Mr. Abdul Sattar Shah (late) was the leading and most respectful personality of Bidher in
the 20th century. He was a scholar, having a good knowledge of Islam, history, law and languages
such as Arabic and Persian. He was very much influential in Bidher and adjacent areas. Most
of the time, he played an important role as arbitrator for controversial issues and the clashes among the local people of Talagang. He was also looking after many Islamic schools in Talagang.
     
Mr. Abdul Rauf (1945–2008) s/o Mr. Abdul Sattar Shah (late) was also a renowned scientist of Pakistan.

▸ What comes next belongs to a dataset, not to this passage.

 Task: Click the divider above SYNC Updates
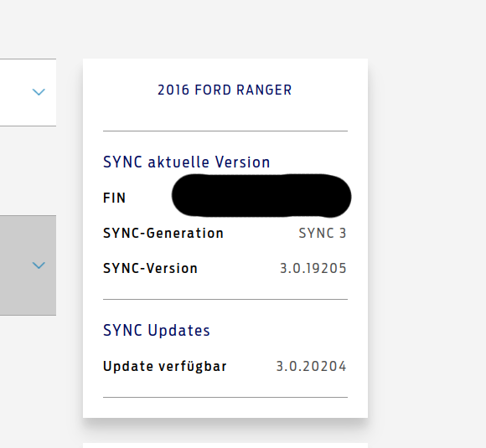pos(225,299)
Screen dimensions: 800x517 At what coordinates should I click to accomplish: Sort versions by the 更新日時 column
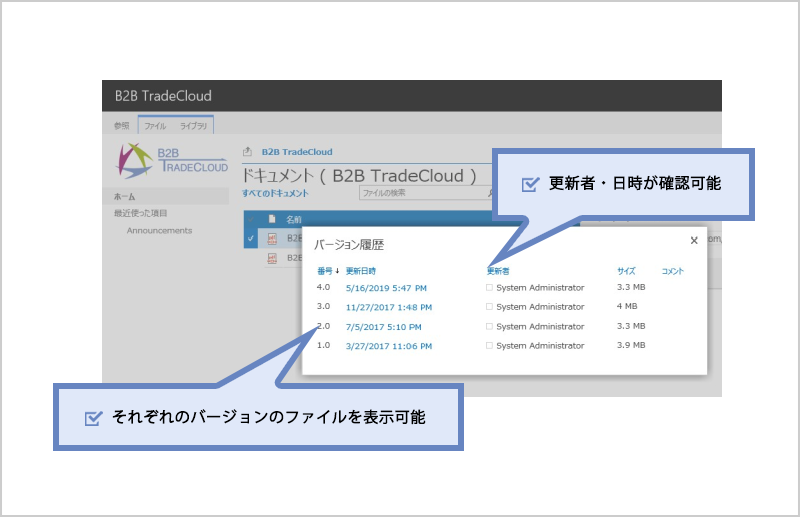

He served Pakistan Atomic Energy Commission as a Research Specialist in "Health and
physics".
     
Engineer Saqib Rauf and Dr. Atif Rauf are sons of Mr. Abdul Rauf (late). Engr Saqib
Rauf is head of Contracts Section in Attock Refinery Limited and Dr. Atif Rauf is doing practice in UK. Engr Saqib Rauf is also having a strong political stature in politics of Talagang and running a network with name of "Talagang Awami Council". He is Office bearer of main right wing party "Jamaat e Islami".